==== Records supplied

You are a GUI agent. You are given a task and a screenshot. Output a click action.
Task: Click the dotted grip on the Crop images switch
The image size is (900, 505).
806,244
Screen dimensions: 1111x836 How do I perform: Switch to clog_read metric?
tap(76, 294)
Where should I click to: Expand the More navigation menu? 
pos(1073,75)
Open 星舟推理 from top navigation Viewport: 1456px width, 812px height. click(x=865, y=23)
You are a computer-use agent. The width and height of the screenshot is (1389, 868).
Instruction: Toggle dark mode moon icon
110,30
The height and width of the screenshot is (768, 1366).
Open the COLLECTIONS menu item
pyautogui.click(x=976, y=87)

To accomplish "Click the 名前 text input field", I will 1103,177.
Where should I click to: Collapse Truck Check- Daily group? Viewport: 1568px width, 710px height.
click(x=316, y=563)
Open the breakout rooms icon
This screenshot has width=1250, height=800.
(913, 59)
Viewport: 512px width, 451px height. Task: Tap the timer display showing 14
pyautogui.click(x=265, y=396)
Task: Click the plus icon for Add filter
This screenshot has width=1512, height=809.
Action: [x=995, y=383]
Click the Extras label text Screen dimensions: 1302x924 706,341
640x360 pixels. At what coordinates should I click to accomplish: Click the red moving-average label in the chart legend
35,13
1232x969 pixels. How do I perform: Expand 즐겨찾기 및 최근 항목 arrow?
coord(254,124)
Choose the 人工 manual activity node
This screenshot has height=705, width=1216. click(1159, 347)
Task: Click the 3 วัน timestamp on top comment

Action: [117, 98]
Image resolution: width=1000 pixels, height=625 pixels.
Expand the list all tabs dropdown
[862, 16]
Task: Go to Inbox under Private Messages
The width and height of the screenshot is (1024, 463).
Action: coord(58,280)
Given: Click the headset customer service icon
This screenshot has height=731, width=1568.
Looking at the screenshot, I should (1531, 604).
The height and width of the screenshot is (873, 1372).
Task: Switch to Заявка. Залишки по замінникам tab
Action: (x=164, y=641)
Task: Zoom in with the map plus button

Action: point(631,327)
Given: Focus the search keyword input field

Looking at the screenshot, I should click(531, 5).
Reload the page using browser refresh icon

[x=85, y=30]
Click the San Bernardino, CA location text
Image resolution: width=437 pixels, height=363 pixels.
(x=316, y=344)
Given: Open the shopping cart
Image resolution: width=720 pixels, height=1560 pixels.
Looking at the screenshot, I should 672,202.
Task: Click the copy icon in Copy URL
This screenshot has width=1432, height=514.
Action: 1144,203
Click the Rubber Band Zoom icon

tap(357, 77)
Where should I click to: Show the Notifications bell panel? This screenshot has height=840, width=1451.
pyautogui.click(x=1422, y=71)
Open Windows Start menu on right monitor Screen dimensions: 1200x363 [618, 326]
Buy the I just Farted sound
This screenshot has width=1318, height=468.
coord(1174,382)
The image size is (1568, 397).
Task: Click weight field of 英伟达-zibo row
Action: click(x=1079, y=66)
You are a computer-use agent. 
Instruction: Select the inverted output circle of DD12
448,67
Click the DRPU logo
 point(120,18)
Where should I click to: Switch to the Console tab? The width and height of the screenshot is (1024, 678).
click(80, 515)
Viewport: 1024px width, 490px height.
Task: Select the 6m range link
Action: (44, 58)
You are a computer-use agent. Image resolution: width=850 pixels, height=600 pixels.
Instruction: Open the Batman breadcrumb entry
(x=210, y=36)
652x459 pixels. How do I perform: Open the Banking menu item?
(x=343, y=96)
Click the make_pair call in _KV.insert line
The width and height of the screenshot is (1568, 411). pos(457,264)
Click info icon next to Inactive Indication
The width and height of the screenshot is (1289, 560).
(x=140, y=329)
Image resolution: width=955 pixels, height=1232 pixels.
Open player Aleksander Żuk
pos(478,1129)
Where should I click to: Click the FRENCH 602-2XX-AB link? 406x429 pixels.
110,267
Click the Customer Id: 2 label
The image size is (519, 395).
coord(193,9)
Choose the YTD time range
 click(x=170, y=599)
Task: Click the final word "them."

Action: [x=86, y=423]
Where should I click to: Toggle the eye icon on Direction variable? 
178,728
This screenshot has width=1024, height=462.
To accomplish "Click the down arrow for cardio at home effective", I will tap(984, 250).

========

Lay out everything in the listing from its start down to the line containing "pos(1073,75)", both ends included, as a numbered list with blank lines omitted.

1. You are a GUI agent. You are given a task and a screenshot. Output a click action.
2. Task: Click the dotted grip on the Crop images switch
3. The image size is (900, 505).
4. 806,244
5. Screen dimensions: 1111x836 How do I perform: Switch to clog_read metric?
6. tap(76, 294)
7. Where should I click to: Expand the More navigation menu? 
8. pos(1073,75)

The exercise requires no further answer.